■ What is required
Copy out, with no changes, the lines of the records from the one containing "Click the xmlns:telerik" through the end of the records, both included.

■ Dataset extract
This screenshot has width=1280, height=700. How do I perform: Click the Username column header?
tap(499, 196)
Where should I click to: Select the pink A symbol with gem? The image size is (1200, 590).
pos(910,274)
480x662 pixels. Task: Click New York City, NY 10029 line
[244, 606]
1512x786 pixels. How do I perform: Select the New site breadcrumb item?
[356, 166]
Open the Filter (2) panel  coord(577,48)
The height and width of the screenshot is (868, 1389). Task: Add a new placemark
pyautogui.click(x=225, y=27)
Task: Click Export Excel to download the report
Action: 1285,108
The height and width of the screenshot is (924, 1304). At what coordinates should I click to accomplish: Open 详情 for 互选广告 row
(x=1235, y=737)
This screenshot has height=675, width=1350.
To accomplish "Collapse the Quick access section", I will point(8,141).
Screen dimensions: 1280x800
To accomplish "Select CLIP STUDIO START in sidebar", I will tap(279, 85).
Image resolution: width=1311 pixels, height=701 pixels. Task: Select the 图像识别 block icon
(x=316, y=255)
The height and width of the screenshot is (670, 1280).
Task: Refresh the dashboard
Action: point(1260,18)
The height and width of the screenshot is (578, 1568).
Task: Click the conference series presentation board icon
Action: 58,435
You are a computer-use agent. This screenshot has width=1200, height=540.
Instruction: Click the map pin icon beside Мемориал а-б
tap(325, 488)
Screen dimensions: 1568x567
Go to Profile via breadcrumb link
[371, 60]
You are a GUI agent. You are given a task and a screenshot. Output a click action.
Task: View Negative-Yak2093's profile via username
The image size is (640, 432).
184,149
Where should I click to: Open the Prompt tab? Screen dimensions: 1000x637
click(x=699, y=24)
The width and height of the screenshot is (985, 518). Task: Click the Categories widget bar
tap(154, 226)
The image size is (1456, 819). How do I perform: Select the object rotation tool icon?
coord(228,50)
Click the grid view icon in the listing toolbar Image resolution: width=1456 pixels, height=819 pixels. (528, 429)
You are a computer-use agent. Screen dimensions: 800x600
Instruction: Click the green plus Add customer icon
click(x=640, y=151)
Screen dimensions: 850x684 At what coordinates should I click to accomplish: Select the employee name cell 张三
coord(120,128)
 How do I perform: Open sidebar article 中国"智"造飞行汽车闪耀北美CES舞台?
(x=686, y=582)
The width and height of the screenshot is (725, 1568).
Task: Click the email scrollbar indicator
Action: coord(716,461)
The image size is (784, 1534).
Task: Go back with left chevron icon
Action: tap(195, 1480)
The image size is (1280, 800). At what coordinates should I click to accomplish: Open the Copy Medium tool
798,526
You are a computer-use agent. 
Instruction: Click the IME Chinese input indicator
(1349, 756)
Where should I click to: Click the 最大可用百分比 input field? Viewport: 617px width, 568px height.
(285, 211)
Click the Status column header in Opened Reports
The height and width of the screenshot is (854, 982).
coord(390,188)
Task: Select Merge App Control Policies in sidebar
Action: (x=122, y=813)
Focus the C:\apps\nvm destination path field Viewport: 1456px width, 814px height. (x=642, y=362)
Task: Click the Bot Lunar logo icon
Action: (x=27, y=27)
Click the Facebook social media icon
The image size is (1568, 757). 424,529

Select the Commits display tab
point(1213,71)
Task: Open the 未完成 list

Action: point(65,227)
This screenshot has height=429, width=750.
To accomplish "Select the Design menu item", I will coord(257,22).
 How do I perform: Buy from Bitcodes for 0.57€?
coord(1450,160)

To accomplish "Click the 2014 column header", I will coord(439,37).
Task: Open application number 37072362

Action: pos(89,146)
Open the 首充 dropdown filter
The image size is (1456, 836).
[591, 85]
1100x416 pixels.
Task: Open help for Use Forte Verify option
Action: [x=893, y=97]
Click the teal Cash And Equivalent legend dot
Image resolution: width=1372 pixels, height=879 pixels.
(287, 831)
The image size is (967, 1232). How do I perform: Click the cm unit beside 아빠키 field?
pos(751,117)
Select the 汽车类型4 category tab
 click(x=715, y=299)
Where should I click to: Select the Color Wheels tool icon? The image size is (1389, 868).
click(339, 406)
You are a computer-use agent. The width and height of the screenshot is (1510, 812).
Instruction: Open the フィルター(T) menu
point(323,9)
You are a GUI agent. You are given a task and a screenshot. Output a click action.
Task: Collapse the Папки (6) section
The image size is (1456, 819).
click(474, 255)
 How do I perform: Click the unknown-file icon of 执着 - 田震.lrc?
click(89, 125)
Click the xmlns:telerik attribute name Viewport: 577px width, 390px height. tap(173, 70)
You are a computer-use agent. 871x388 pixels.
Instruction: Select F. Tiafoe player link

■ Finished task
Click the xmlns:telerik attribute name Viewport: 577px width, 390px height. tap(173, 70)
You are a computer-use agent. 871x388 pixels.
Instruction: Select F. Tiafoe player link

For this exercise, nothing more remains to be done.